Les pics d’inflation dans les économies avancées vont probablement s’atténuer l’année prochaine, mais un tel résultat est loin d’être assuré, a prévenu mardi un responsable du Fonds monétaire international.
Gita Gopinath, conseillère économique et directrice du département de recherche du FMI, une organisation représentant 190 pays œuvrant pour favoriser la coopération économique, a déclaré que la demande refoulée et les goulots d’étranglement de la chaîne d’approvisionnement causés par la pandémie ont récemment conduit à des taux d’inflation plus élevés que prévu.Ces flambées de prix sont principalement dues à des augmentations dans les domaines les plus durement touchés, comme les voyages et l’hôtellerie, et aux faibles niveaux d’inflation qui se produisaient lorsque de nombreuses entreprises fermaient pour cause de confinement, a écrit Gopinath dans un article de blog.

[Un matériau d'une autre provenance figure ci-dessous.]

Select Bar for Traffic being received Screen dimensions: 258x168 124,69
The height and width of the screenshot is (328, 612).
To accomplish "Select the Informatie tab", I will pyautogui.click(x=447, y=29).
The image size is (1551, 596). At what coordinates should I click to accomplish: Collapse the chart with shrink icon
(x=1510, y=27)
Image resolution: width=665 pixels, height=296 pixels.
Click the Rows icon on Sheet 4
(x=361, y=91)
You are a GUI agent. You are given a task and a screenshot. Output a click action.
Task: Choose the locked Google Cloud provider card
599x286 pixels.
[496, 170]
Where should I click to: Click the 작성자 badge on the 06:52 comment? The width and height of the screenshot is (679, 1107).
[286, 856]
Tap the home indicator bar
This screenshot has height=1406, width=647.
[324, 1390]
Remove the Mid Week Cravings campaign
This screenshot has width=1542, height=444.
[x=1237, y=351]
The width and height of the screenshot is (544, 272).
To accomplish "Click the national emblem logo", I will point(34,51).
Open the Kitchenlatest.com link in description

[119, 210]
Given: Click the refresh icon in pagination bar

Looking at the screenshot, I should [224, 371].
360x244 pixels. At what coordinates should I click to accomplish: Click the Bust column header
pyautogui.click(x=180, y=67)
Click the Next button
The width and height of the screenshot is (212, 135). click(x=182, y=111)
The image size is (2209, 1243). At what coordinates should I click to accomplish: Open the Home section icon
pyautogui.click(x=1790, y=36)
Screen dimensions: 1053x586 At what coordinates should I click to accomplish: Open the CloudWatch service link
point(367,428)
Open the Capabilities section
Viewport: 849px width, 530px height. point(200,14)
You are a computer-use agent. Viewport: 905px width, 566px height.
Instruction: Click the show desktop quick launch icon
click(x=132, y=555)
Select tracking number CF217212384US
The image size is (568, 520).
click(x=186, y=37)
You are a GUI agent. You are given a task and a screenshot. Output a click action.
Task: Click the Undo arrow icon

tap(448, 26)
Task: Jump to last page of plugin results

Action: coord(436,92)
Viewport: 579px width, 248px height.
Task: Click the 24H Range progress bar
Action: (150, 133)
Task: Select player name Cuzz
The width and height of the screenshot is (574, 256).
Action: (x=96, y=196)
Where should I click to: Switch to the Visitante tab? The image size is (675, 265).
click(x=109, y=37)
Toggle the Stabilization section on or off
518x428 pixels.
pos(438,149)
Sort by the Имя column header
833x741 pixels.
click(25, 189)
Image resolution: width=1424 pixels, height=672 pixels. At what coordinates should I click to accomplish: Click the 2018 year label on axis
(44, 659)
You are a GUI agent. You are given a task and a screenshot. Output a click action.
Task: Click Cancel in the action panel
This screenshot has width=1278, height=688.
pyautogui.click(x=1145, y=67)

Même si ces problèmes et d’autres, comme le chômage persistant et les pressions salariales, devraient être résolus à mesure que la vie reviendra à la normale, Gopinath a averti que ce scénario est « soumis à une incertitude importante étant donné la nature inexplorée de cette reprise ». Kristalina Georgieva, directrice générale du FMI, a exprimé des opinions similaires au début du mois.
Gopinath a écrit : “Des perturbations d’approvisionnement plus persistantes et une forte hausse des prix de l’immobilier sont quelques-uns des facteurs qui pourraient conduire à une inflation élevée et persistante. En outre, l’inflation devrait rester élevée jusqu’en 2022 dans certains marchés émergents et économies en développement, liée en partie aux pressions continues sur les prix des produits alimentaires et aux dépréciations monétaires. “
Les prix à la consommation aux États-Unis ont augmenté de 5,4 % au cours des 12 mois précédant juin, soit la plus forte augmentation sur 12 mois depuis août 2008, et plus que l’objectif d’inflation moyenne à long terme de la Réserve fédérale d’environ 2 %.Le Comité fédéral de l’Open Market, dirigé par le président de la Fed, Jerome Powell, a débuté mardi sa réunion mensuelle de deux jours. Mercredi, à la fin de la réunion, le comité publiera une déclaration politique suivie d’une conférence de presse, au cours de laquelle Powell répondra probablement à des questions sur l’économie, y compris l’inflation, et le rythme attendu des augmentations des taux d’intérêt pour ralentir une économie en surchauffe.
Gopinath a mis en garde contre un resserrement trop brutal des conditions financières en cas de « réévaluation soudaine » de la politique monétaire, en particulier aux États-Unis. « Une aggravation de la pandémie et un resserrement des conditions financières infligeraient un double coup aux économies émergentes et en développement et retarderaient gravement leur reprise », a-t-elle écrit.